Zein yang tiba-tiba muncul menjadi memelas. Handphone nya sedang di sita Kanaya lantaran Zein juga masih sibuk mengurusi pesantren milik keluarga Althaf. Walaupun sudah di wariskan ke Erden, Zein masih ingin ikut mengurusinya.

Kanaya berpikir kalau Zein lebih menyukai pekerjaan daripada menikmati waktu tua mereka dengan Kanaya, istrinya sendiri.

Erden tertawa pelan. "Di sita. Sabar, pa," kata Erden beranjak dari kursi, mengelap mulutnya dengan tisu.

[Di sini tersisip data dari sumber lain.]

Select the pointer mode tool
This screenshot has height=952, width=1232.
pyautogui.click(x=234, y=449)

Kanaya memutar bola matanya malas pada Zein sebelum kembali melihat Erden. "Sudah mau berangkat? Hati-hati, ya."

Erden mengangguk. Mencium tangan Kanaya. "Assalamualaikum. Erden berangkat." Begitu juga dengan tangan papa nya, Zein.

"Waalaikumsalam," balas keduanya.

Kanaya melirik Zein sejenak, berdecih, meninggalkan suaminya sendirian. Zein mulai panik dan kini sibuk membujuk istrinya.

-AUGE-

"Assalamualaikum."

Mendengar suara serak-serak khas yang bikin kaum hawa mleyot, kepala Aileen langsung mencari suara asal tersebut dan menghela nafas panjang sebelum minum air putih.

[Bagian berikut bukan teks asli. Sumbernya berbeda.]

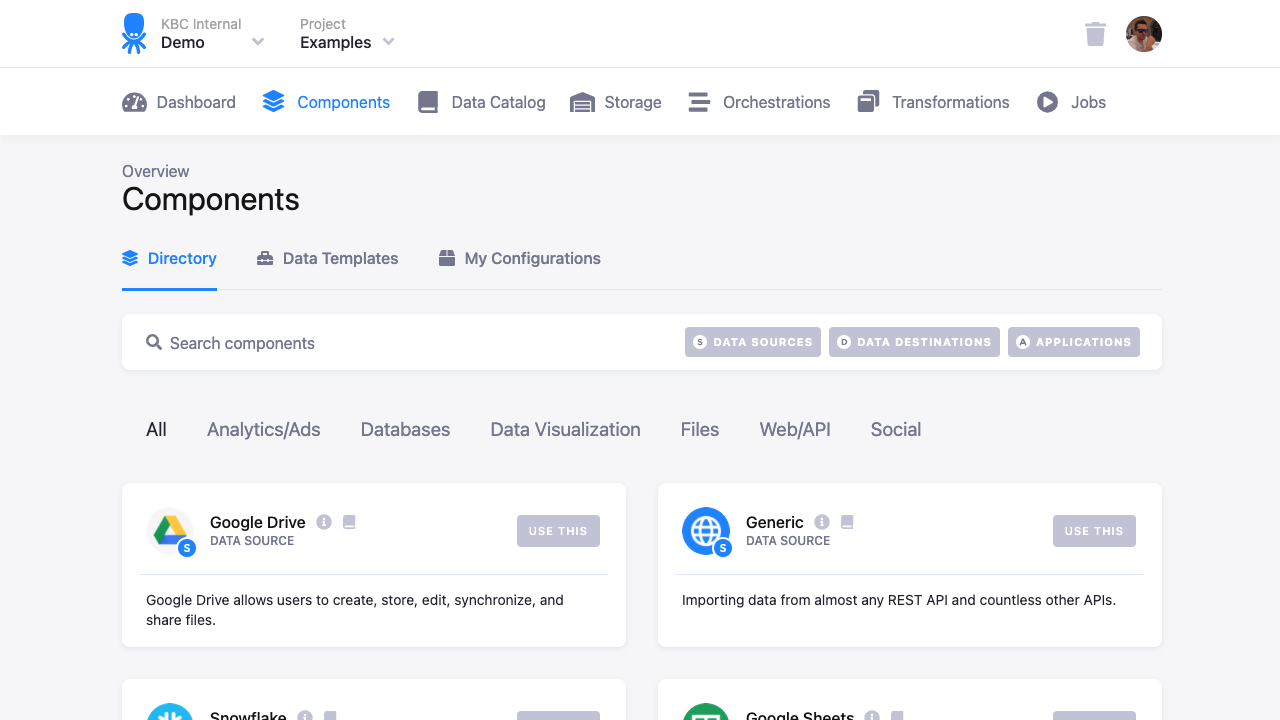Click the Transformations icon in the top bar
The height and width of the screenshot is (720, 1280).
[x=866, y=101]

Narendra menutup buku investasi milik keluarganya dan berjalan ke arah Erden.

"Waalaikumsalam. Pagi, Erden."

Erden tersenyum tipis sembari menyalami tangan Zein.

"Uh... Om--"

"Panggil papi saja. Sudah mau, kok," balas Zein sedikit menggoda calon menantunya.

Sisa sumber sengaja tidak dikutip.